Thank you to Mr Pen for sending this pen for me to review. This pen has also been reviewed by my United Inkdom colleagues so watch out for a meta-review there coming soon. Once that review goes up, we will be giving this pen away to one lucky reader.
Nib options: oh my goodness, whatever you want (as long as it’s steel): 19 different options, in fact. Plus a 18k gold medium nib for an extra £56.40, if you must. This one has a 1.1mm stub.
Barrel options: candy, blue pearl, sable (this one)
Filling system: international standard cartridge/converter (converter included)
The English Curate is a medium length pen, very comfortable to write with unposted but designed, really, to be used posted: the cap posts deeply, with an internal spring which holds it in place on a barrel that’s shaped to accept the cap. Having said all that, I personally prefer to write with this pen unposted.

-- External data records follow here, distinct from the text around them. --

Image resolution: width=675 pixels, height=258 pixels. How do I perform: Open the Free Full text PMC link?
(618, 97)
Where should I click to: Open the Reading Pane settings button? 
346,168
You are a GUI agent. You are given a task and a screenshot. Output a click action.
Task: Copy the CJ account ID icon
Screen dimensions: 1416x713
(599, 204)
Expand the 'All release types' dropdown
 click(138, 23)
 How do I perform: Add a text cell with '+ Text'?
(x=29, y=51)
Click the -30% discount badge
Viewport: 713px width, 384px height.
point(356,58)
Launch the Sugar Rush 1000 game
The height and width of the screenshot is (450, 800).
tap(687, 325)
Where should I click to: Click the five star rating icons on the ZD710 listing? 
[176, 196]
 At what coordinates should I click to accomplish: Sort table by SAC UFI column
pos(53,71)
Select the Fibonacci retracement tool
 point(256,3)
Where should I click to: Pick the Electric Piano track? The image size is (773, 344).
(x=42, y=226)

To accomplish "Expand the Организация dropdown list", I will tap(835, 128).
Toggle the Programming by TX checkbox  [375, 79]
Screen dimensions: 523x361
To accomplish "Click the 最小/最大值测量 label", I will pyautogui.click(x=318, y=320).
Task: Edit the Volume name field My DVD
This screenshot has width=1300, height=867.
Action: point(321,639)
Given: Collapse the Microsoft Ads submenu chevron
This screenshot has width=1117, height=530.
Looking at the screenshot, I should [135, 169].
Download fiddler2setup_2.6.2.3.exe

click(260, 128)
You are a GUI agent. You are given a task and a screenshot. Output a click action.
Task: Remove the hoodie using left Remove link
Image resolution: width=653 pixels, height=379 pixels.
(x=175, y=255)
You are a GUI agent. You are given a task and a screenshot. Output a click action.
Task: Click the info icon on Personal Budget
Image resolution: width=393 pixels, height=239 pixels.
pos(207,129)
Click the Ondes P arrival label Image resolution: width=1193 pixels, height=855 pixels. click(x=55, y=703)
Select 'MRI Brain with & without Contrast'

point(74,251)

At the opposite end, the cap screws closed.
The 1.1 mm stub nib on my pen is gorgeous. It’s smooth, gives a nice line variation and is wet without getting out of control. It’s started writing every time, even filled with Emerald of Chivor and hasn’t even hinted at a skip. Decoration-wise it’s quite plain and generic.
The hardware is also plain and generic. Small scale pen makers, I assume, have to use off-the-shelf components if they’re to keep their costs down so the trick is to pick components that do the job well and don’t cheapen the pen. The English Curate just about manages this. The nib is fantastic and the rest of the hardware is simple but solid feeling. It’s chrome plated and looks fine, the only weak spot being the clip which doesn’t quite live up to the quality of the rest of the pen.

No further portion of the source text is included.